● Orden de trabajo
Por favor, retoma el texto sobre el Día de la Enfermería y continúalo a partir de su última oración.

● Bloque de texto
################
Cada 12 de mayo se celebra el Día Internacional de la Enfermería porque el 12 de mayo de 1820 nació Florence Nightingale, la madre de la enfermería occidental y moderna. En la Argentina, aunque la efeméride nacional es el 21 de noviembre (el día de la fundación en 1935 de la Federación de Asociaciones de Profesionales Católicas de Enfermería, quien nombra como patrona a la Virgen de los Remedios), son muchas las voces que piden que el homenaje sea un día después, el 22 de noviembre, el día en que nació Cecilia Grierson.
Las fechas en pugna sirven para despabilar la indiferencia y para recordar a las personas que no hay que olvidar. Ese día alguien busca el nombre de las enfermeras que murieron atendiendo a pacientes con covid y recuerda a las que salieron a defender el Taller Protegido del Hospital Borda que demolieron las topadoras del Gobierno de la Ciudad. Las buscan, las miran, las nombran. Ese día aparecen en una foto las enfermeras y las estudiantes de enfermería que fueron a la Guerra de Malvinas. Ese día, las que salieron a la calle con antorchas contra el DNU de Milei vuelven a estar en la calle. Ese día, una persona recuerda la cara de la enfermera que curó a un familiar y la de quien no la dejó sola la noche que entró al hospital con su mamá y su crisis psiquiátrica. Ese día, alguien canta “por la noche vino el doctor/ su enfermera Mary Poppins y el deshollinador” mientras pinta un cartel que dice: “Somos profesionales de la salud”. Ese día, alguien piensa en las manos que limpiaron olores.
¿A cuántas hay que nombrar para derribar la pared? ¿Cuántas caras hacen falta? La huella en el anuario las nombra en agradecido revuelo porque sabe que el reconocimiento no llega y que cuando llega, llega lerdo. La OMS publicó no hace mucho tiempo un trabajo analítico sobre las desigualdades salariales de género en el sector de la salud; ese día, alguien piensa en el sueldo que no le alcanza, en la precarización y en el tiempo libre que no tiene la persona que lo cuidó.
################
● Datos proporcionados
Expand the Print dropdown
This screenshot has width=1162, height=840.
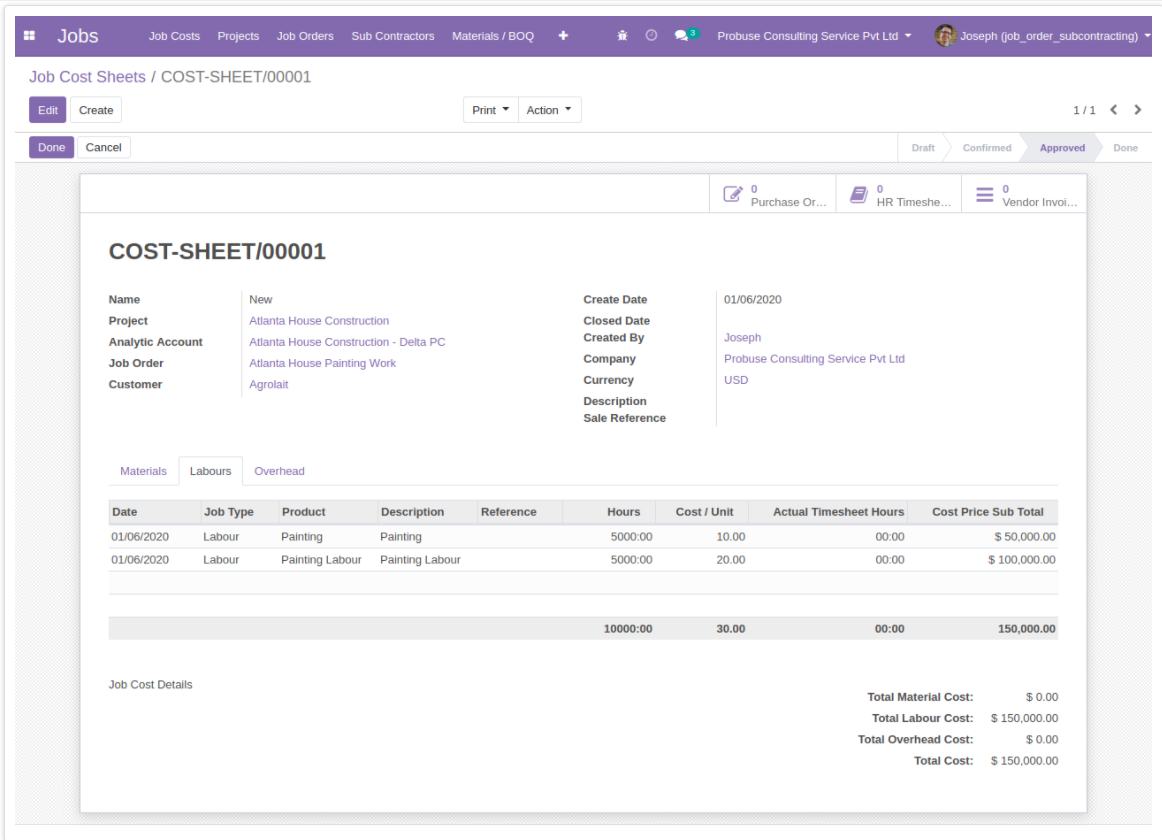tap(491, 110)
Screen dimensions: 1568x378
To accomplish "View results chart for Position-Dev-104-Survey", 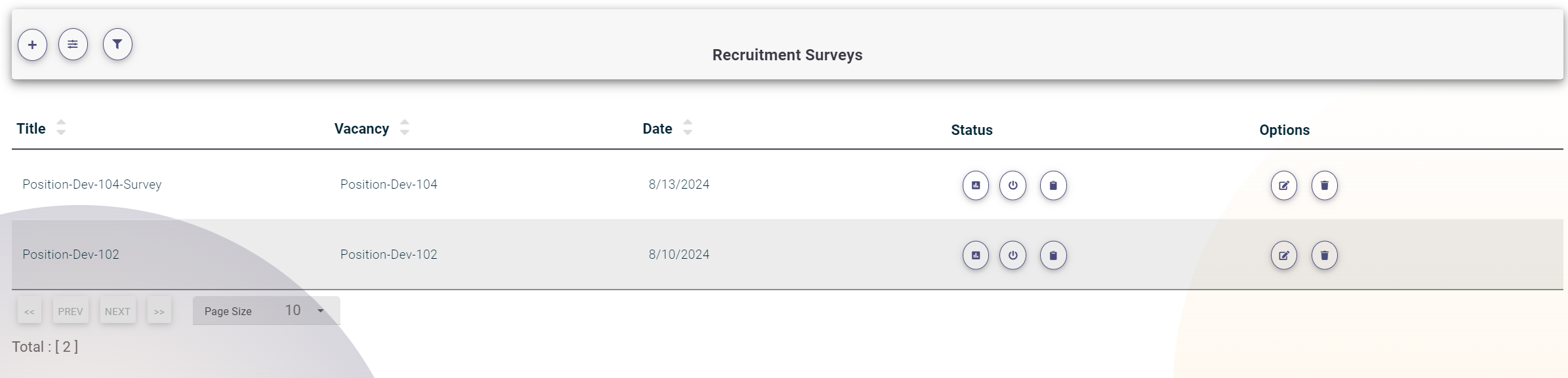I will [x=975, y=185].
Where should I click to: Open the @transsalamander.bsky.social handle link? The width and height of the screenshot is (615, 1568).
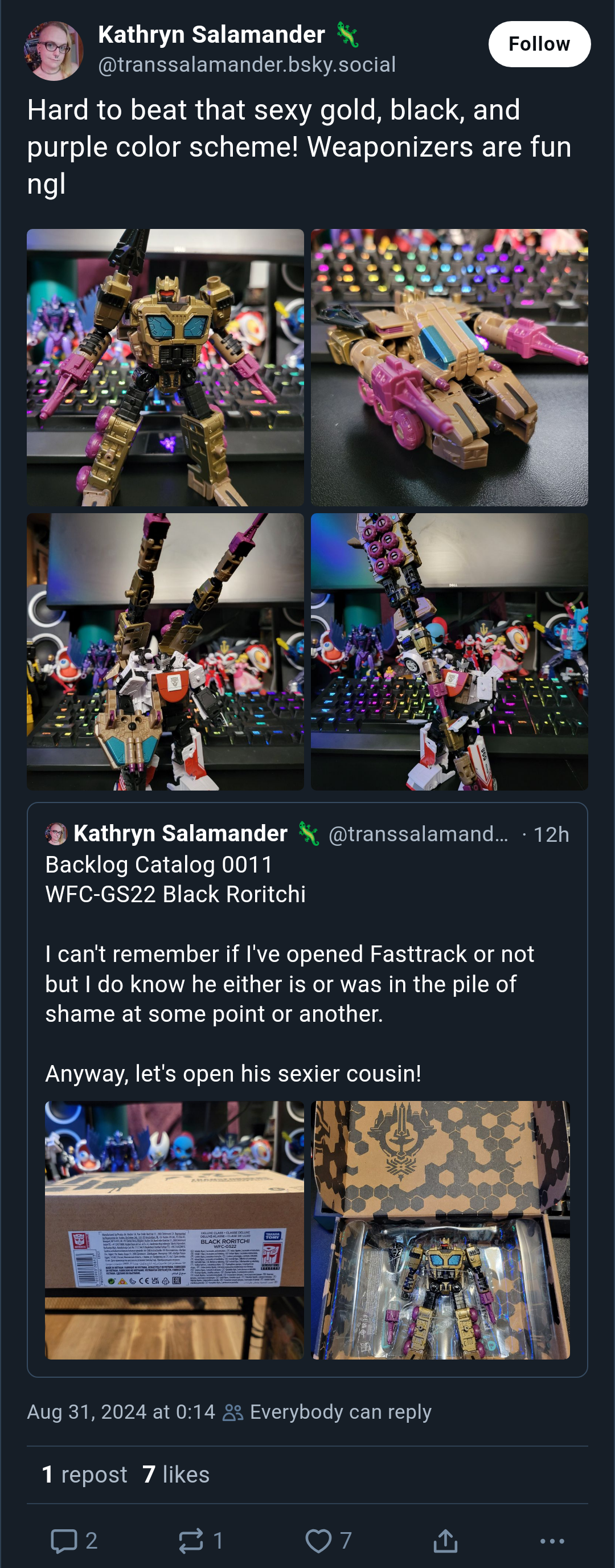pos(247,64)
################
● Respuesta del ejercicio
Unos versos de Tamara Kamenszain: “detrás de un olor hay otro olor hay otro olor hay otro olor/ y todavía más atrás de un quejido un ruido avanza/ son sillas de ruedas que caminan solas/ los desnudos y los muertos ponen el freno de sus sondas/a disposición de las enfermeras/ alguien tiende la cama con fruición de sepulturero”, asoman verdades en la puntualidad de las palabras para que entren un fragmento de Nabokov en donde el narrador habla de la mutilación y su relación con la pérdida de un gran amor, el color de los cuerpos de la guerra que curó la poeta Denise Levertov, Mortaja para un ruiseñor, la novela de P. D. James, apuntes de Selva Almada: “Mi madre fue enfermera antes de ser maestra. Además de su trabajo en el sanatorio del pueblo, hacía inyecciones a domicilio, cuidaba pacientes que estaban en sus casas. En una época cuidó a un muchacho que tenía cáncer. (…) A veces yo la acompañaba, cuando era solo darle una inyección y quedarse charlando un ratito. (…) A veces se hacía de noche y el olor a la comida que estaba preparando la mamá del muchacho se mezclaba con el olor a medicamentos” y la certeza de Stephen King y McEwan sobre la profesión retórica.
Las ficciones hacen un agujero en la pared que hay que derribar.